La festa sta volgendo verso il termine con un Miin---Amor [Fabrizio] che cammina nervosamente sul palco, distorcendo voce e suoni in una nuvola di fumo verde. Con lui Giovanni, o Las Vegan, “l’altro lato della medaglia, quello delle selezioni musicali che noi chiamiamo "intelligenti”. Suona in modo ordinato, innesta roba techno con la glitch e suona spesso insieme a Rainer [Cinquantanormale], che ha un approccio molto simile”. Fabrizio, invece, è il midi wizard, mi dicono, “quello che con un controller e un pc comincia a suonare le tracce come se stesse dirigendo un’orchestra di musicisti schizzati. Il suo set ha forti escursioni dinamiche che rendono la fruizione universale e leggibile da chiunque sia disposto a collegarsi alle casse”.

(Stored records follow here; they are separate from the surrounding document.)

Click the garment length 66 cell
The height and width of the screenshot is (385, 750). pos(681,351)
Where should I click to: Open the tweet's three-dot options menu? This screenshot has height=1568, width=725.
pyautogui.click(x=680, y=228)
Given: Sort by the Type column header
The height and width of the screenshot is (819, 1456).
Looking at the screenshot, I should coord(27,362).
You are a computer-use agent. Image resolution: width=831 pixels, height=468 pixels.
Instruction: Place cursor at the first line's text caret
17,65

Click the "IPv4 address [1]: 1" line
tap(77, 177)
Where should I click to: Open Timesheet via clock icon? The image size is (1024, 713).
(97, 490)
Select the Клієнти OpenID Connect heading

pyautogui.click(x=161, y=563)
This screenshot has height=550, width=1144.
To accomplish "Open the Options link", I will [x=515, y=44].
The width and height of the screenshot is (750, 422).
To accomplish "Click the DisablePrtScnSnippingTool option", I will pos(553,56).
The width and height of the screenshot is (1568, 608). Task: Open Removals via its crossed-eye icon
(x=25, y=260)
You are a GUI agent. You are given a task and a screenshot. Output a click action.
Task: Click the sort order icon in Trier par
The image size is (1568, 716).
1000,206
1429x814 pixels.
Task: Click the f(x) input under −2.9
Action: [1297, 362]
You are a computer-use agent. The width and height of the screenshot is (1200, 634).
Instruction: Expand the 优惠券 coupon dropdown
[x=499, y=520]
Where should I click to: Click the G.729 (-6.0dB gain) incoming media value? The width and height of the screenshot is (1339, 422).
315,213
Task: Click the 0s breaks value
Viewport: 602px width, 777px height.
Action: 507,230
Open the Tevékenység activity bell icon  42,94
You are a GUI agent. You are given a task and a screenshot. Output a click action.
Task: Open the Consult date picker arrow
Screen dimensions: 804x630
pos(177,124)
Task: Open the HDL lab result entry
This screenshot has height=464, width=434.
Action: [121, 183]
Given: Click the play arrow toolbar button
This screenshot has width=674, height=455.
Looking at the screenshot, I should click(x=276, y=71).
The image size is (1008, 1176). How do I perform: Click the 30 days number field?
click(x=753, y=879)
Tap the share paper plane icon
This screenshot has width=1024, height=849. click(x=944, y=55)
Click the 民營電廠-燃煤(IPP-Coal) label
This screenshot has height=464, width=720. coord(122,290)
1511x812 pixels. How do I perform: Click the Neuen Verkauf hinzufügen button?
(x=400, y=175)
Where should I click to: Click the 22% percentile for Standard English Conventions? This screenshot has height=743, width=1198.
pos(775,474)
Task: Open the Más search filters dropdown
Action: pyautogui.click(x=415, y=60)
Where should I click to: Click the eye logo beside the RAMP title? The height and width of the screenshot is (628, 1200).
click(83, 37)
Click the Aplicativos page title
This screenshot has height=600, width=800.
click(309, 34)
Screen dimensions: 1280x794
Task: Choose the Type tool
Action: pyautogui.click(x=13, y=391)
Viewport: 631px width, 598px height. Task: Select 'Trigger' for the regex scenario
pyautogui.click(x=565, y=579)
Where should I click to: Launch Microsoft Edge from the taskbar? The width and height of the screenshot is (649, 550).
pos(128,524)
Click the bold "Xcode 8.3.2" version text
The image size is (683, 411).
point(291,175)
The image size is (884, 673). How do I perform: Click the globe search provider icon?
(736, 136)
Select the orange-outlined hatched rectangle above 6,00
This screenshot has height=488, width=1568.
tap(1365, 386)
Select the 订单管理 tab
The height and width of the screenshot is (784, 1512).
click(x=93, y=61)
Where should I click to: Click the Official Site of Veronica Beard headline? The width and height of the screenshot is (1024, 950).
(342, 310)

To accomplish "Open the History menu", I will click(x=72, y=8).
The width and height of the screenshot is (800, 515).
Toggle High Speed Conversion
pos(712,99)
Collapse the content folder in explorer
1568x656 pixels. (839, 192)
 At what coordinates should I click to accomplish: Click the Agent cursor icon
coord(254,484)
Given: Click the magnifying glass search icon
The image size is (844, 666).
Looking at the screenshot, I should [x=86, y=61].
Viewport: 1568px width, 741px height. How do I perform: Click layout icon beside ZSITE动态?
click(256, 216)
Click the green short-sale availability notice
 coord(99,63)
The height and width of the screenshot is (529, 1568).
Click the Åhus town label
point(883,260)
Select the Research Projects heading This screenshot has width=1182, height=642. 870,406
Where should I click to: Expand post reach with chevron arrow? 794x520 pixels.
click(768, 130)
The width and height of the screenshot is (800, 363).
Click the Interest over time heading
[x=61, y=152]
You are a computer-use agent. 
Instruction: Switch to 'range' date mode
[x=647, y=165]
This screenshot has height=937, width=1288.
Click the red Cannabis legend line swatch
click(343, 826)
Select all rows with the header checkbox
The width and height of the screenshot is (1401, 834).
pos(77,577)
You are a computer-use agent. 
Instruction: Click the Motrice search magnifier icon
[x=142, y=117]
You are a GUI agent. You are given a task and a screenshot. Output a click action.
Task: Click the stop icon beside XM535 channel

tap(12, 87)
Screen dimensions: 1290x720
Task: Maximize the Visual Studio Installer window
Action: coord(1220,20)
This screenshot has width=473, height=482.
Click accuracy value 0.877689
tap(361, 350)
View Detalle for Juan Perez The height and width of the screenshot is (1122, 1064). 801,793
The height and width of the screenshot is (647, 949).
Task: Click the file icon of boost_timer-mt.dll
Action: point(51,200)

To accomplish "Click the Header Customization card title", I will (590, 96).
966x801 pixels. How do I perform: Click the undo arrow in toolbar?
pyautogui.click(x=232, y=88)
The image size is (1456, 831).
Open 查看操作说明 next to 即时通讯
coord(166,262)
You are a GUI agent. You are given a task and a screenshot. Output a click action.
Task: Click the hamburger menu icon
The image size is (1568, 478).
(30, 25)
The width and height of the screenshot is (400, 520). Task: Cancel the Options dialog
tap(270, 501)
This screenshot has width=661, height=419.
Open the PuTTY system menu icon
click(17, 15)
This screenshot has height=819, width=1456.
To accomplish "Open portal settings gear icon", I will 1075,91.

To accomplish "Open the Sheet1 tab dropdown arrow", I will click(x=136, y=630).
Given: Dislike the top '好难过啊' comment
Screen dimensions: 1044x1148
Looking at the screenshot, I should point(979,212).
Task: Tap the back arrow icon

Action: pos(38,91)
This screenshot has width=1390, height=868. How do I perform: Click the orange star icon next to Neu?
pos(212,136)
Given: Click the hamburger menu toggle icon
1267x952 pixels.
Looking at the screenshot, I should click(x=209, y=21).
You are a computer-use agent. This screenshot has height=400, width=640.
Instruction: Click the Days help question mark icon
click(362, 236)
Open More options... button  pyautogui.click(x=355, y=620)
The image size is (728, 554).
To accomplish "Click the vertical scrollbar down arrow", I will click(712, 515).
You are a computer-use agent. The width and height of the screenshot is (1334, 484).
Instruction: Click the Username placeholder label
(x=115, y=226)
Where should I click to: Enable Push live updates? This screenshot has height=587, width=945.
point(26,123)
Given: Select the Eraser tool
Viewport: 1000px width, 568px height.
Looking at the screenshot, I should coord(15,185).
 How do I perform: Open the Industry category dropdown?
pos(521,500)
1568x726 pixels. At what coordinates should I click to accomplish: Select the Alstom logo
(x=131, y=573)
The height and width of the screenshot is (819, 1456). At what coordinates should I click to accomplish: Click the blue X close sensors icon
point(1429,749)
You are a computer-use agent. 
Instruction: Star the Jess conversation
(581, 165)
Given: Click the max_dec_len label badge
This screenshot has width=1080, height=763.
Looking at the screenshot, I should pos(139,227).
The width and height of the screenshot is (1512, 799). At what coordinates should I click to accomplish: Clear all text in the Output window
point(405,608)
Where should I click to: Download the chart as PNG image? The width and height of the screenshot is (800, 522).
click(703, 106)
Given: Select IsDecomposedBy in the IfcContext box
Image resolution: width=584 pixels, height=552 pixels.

Si è fatta un certa, ultima tappa al bagno e poi iniziano gli infiniti saluti che ti fanno temporeggiare nel locale perché, in verità, non te ne vuoi andare. Cerco un passaggio per rincasare e saluto i ragazzi, mi viene spontaneo chiedere quali siano i prossimi piani.
“Con thrucofeste speriamo di riuscire a portare in Italia artisti che ci piacciono, che da sempre influenzano il nostro modo di fare musica e diffondere, almeno tra chi ci segue, il nostro immaginario. L’impresa ha le sue difficoltà, ma la buona notizia è che siamo andati sempre meglio quindi per ora continuiamo a sognare. E, chissà, magari mettere sù anche un festival?”.
Beh, nel caso, fateci sapere, che saremo ancora una volta lì a ballare e sudare con voi.